Novo filme de Júlia Rezende trata de relacionamento aberto e monogâmico e mostra que, quando o assunto é o amor, ninguém está à salvo

Paulo Augusto Franco de Alcântara 26 de Abril de 2023

Foi o antropólogo francês Marcel Mauss quem apontou que, nas relações de trocas entre as pessoas, tudo aquilo que é dado ao outro já vai gravado com uma expectativa de retribuição. Nos anos 1920 essa observação de Mauss contribuía para uma compreensão sobre as formas de funcionamento da sociedade moderna.

Os casais Rafa e Mari, Ísis e Fred certamente se interessariam pela teoria do antropólogo. Elas são personagens do filme “A Porta ao Lado” (2023), de Júlia Rezende, que pode ser assistido no Globoplay.
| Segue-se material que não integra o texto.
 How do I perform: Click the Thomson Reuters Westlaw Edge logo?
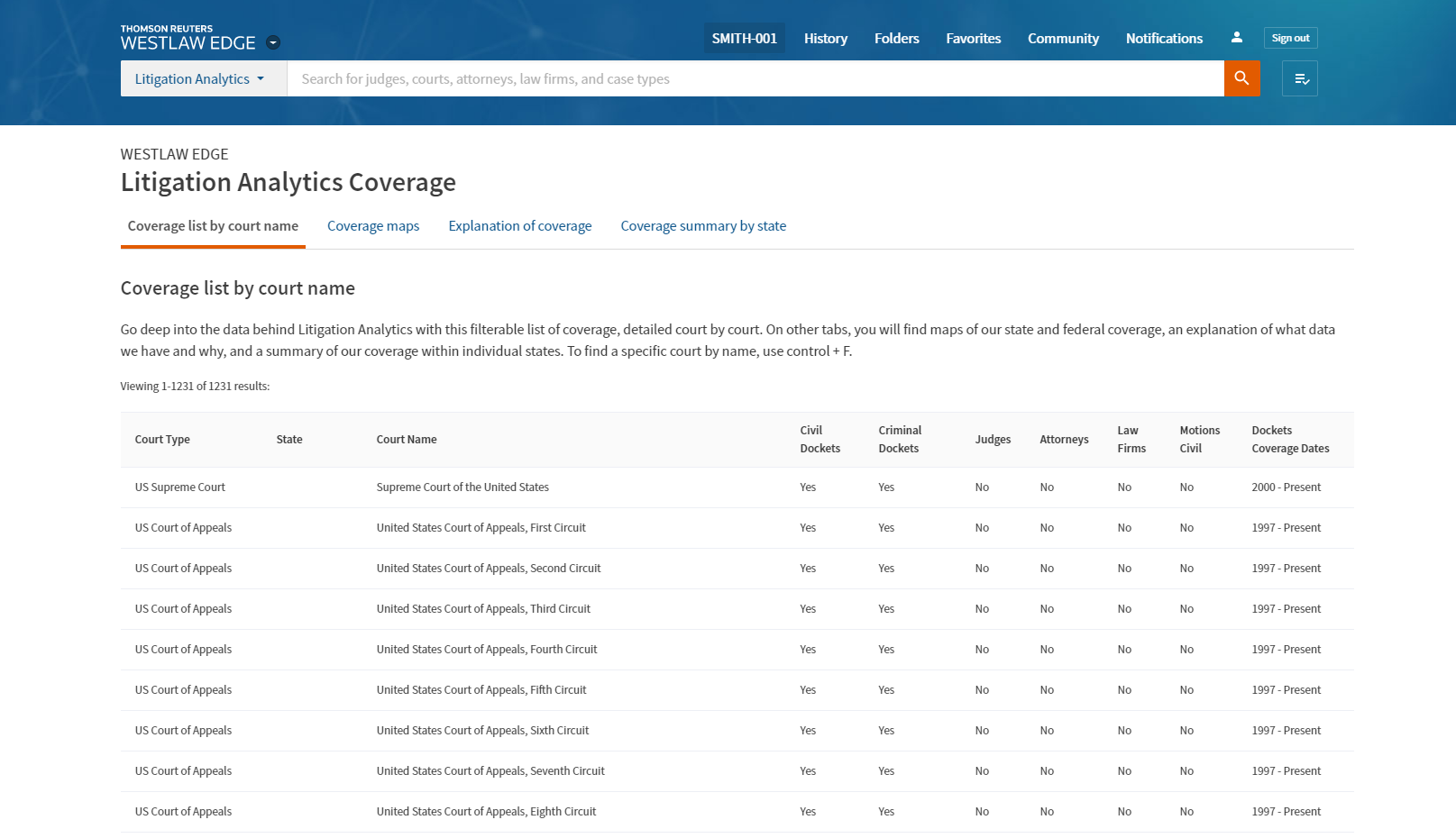[188, 38]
Mari e Rafa vivem um relacionamento jovem cujo cotidiano parece estar ancorado e espelhado nas instituições convencionais, ou seja, naquele conjunto de ideias que definem, no senso comum, um casamento e o que se deve esperar dele.
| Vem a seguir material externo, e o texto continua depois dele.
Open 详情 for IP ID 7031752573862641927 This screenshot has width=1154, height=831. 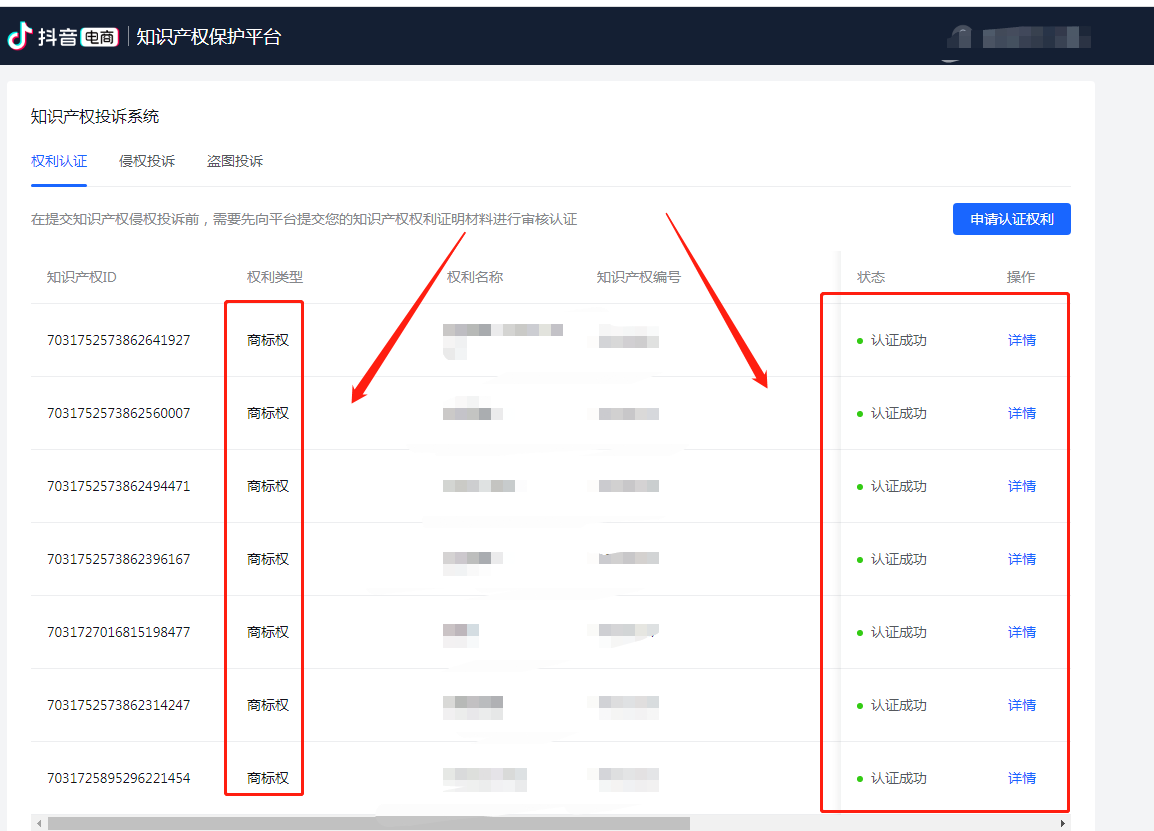click(1021, 340)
Eles possuem uma rotina profissional e habitam um apartamento decorado com tons e objetos sóbrios. Os certificados de amor, entre eles, se dividem entre juras carinhosas e manifestações de domínio e ciúmes. A situação de subordinação da mulher é absorvida e atualizada como parte constituinte da relação: o sufocamento de Mari parece sutil e, às vezes, passa desapercebido. A trama do filme começa a se enredar a partir da chegada de Fred e Ísis, seus novos vizinhos de porta. É nesse momento que aquele espelho passa a exibir algumas rachaduras.

Se relacionar, como nos mostram os casais, é também um modo de se colocar politicamente na vida

O casal que chega representa um enorme e assustador contraste a Mari e a Rafa, desde as cores que estampam nas roupas e nos objetos que decoram o seu apartamento até as trajetórias e ideias que expressam em suas falas e posturas corporais. O casal de “metidos a moderninhos” vive um relacionamento aberto onde a liberdade e o ideal de não subordinação é insistentemente reencenado como modelo que governa um determinado modo de ver e de desejar um e outro, assim como o mundo ao redor. Fred e Ísis exalam estabilidade, porém, na perspectiva oposta à Rafa e Mari. A ordem que se coloca entre eles é o respeito aos desejos individuais.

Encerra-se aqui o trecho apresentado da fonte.